**** Listed entries ****
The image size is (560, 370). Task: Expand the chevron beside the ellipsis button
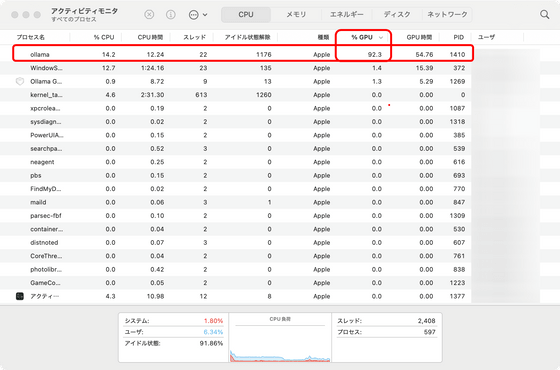tap(205, 15)
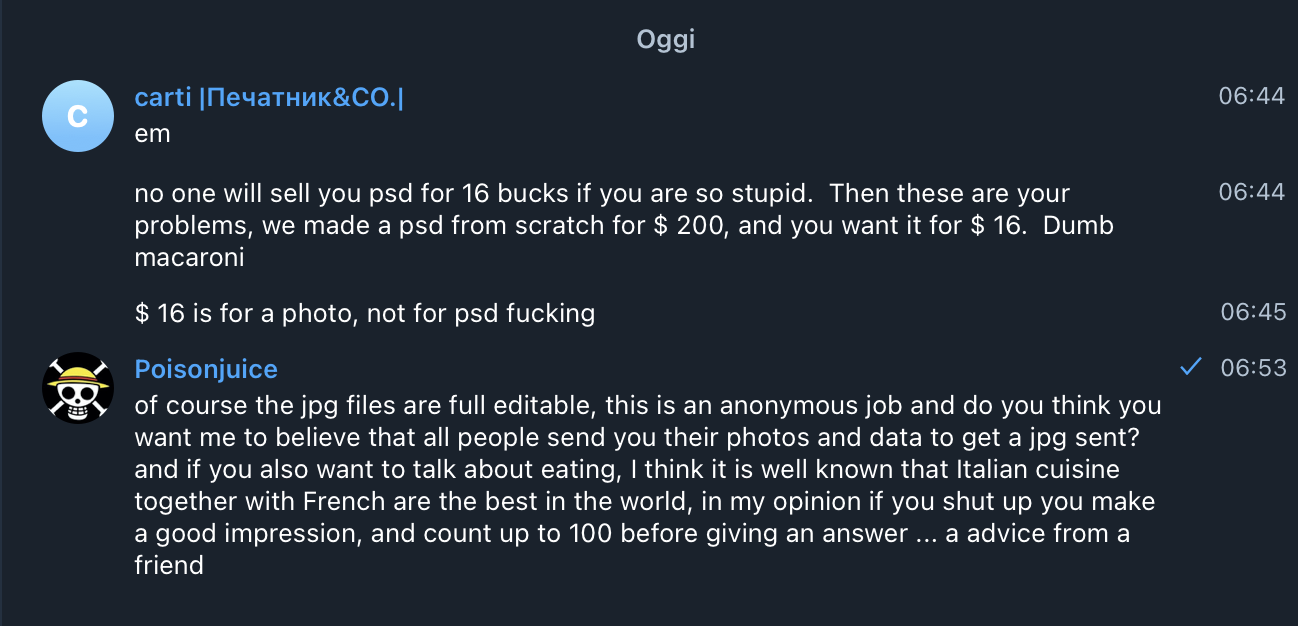Click the 06:45 message timestamp

(1253, 313)
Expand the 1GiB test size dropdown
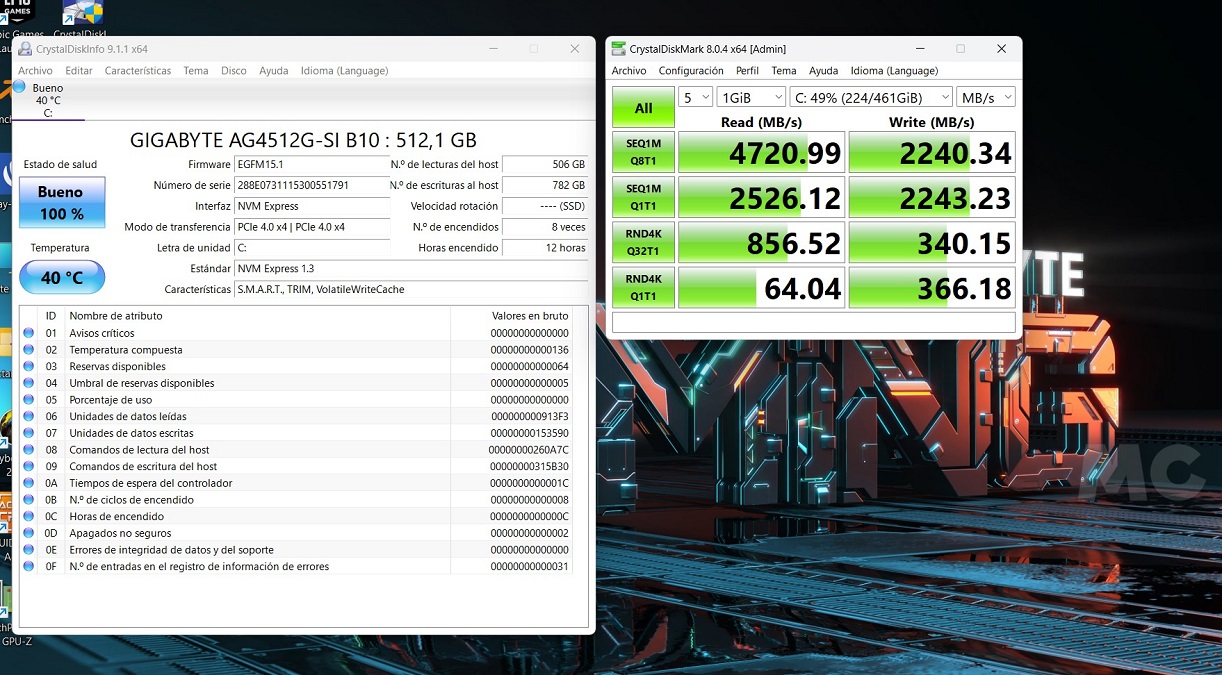Screen dimensions: 1222x675 (x=751, y=97)
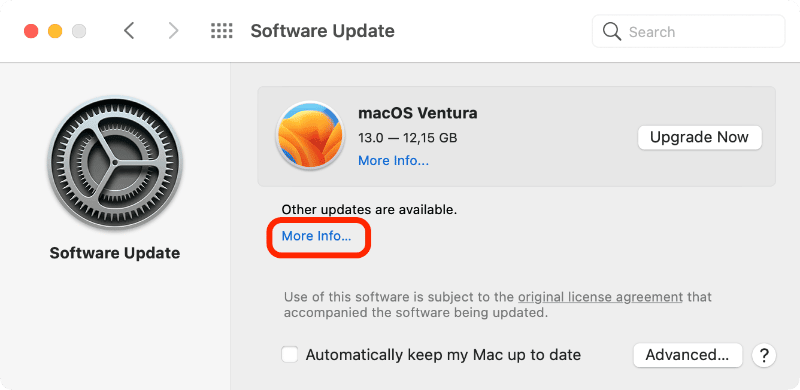Open help with the question mark button
800x390 pixels.
coord(764,355)
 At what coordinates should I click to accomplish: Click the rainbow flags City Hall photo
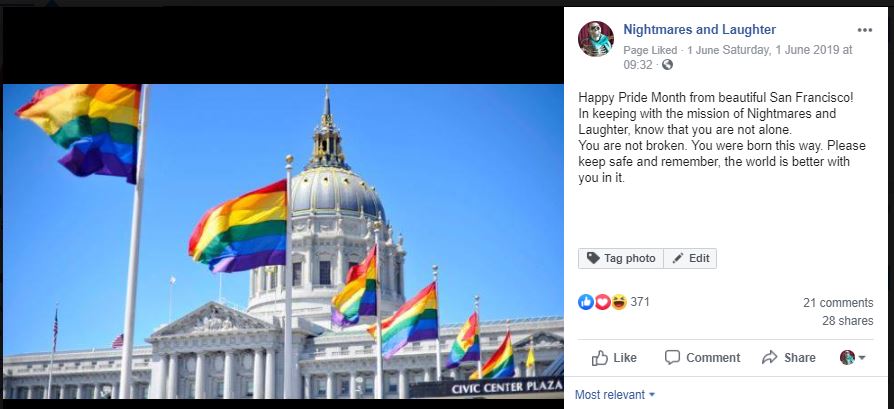283,241
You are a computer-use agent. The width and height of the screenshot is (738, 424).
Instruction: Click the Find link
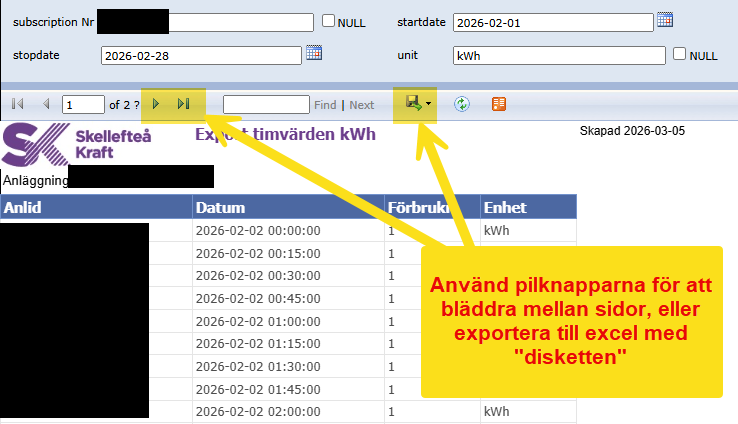pos(325,105)
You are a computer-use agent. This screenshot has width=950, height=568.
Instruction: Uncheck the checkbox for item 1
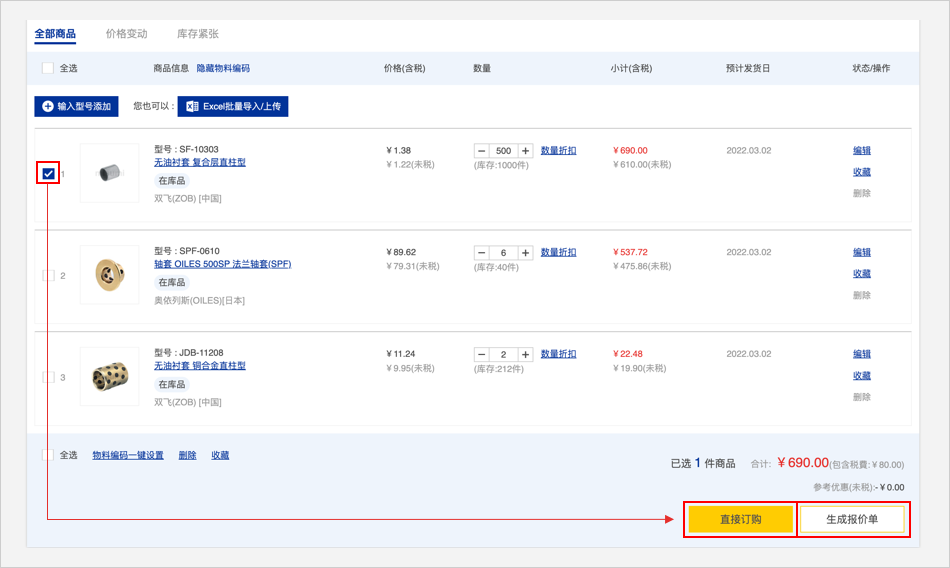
****
What is needed ▸
Looking at the entries above, say how many lines contain the word "agent". Only the number is wanted.

Task answer ▸
2